→ **Assignment**: Below are records that should be duplicated exactly, with no image retained.

→ **Record excerpts**:

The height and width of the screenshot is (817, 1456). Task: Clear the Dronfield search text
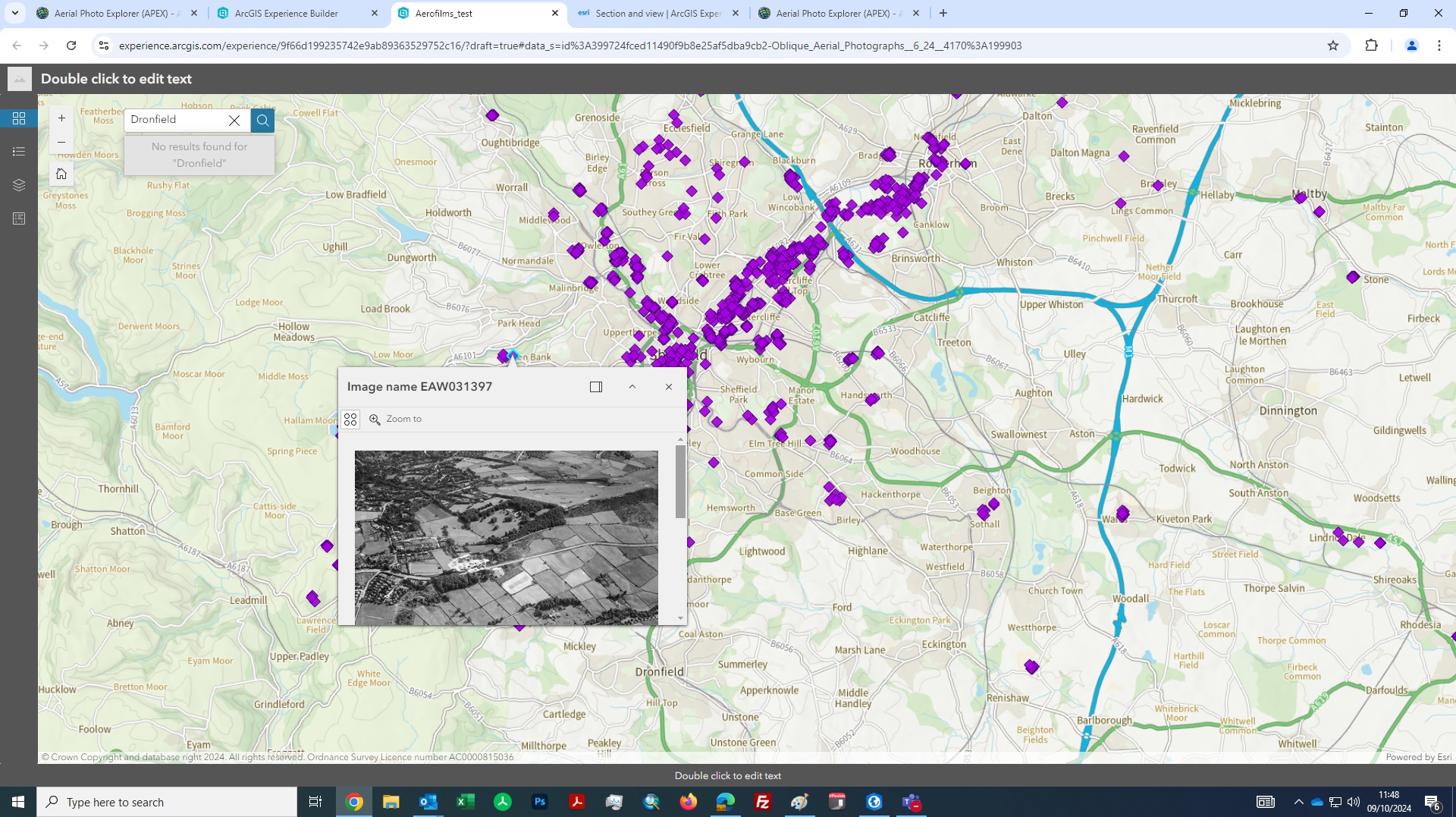[x=234, y=120]
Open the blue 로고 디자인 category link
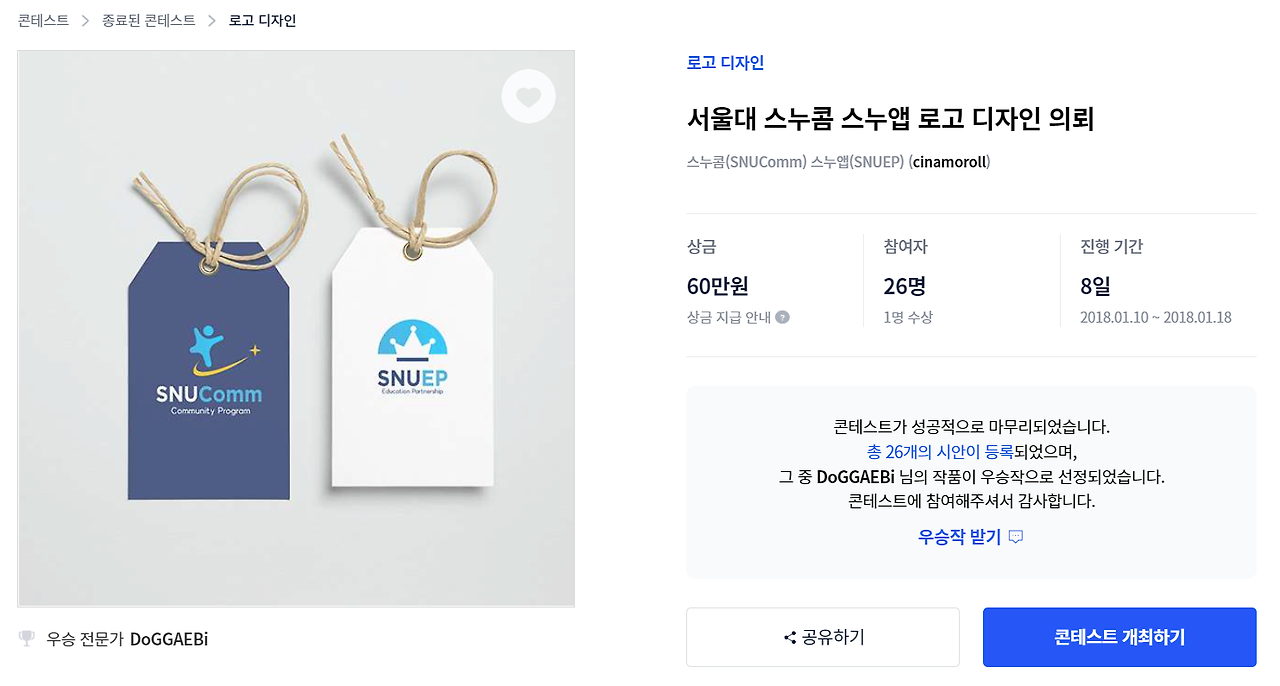This screenshot has width=1280, height=686. click(x=725, y=63)
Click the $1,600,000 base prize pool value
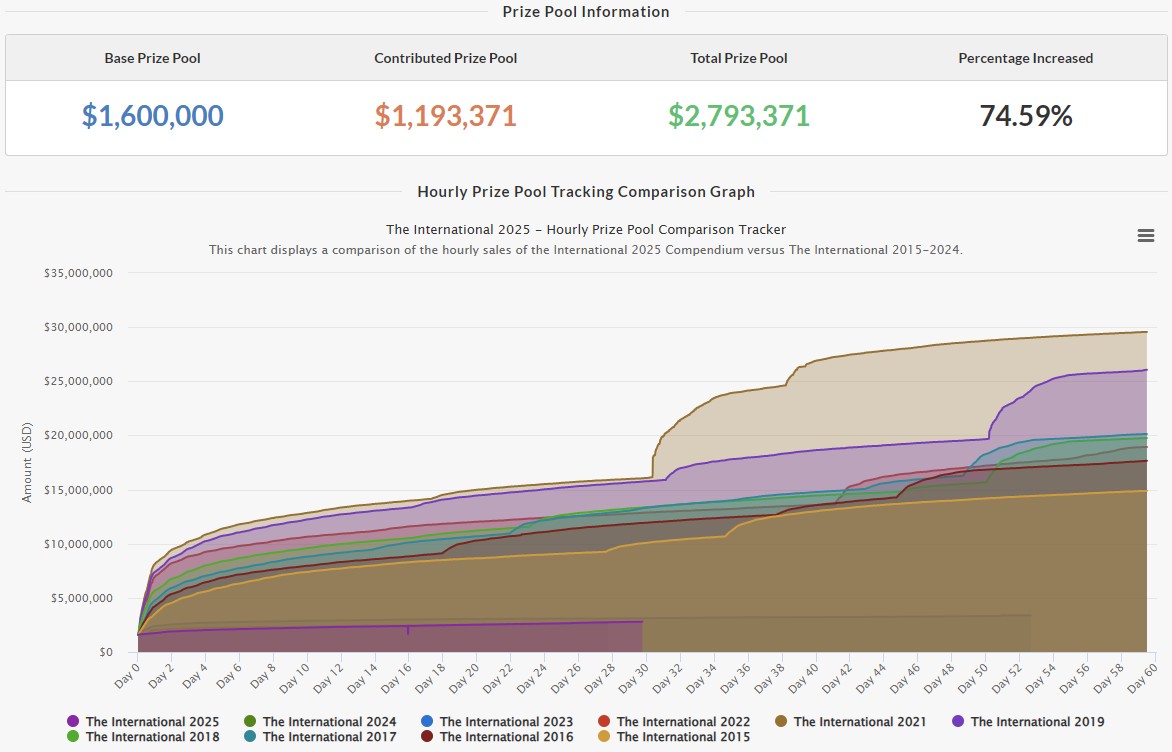The width and height of the screenshot is (1172, 752). [x=152, y=116]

→ **Result below**:
The height and width of the screenshot is (817, 1456). Task: Clear the Dronfield search text
[x=234, y=120]
Open the blue 로고 디자인 category link
This screenshot has width=1280, height=686. click(x=725, y=63)
Click the $1,600,000 base prize pool value
The width and height of the screenshot is (1172, 752). [x=152, y=116]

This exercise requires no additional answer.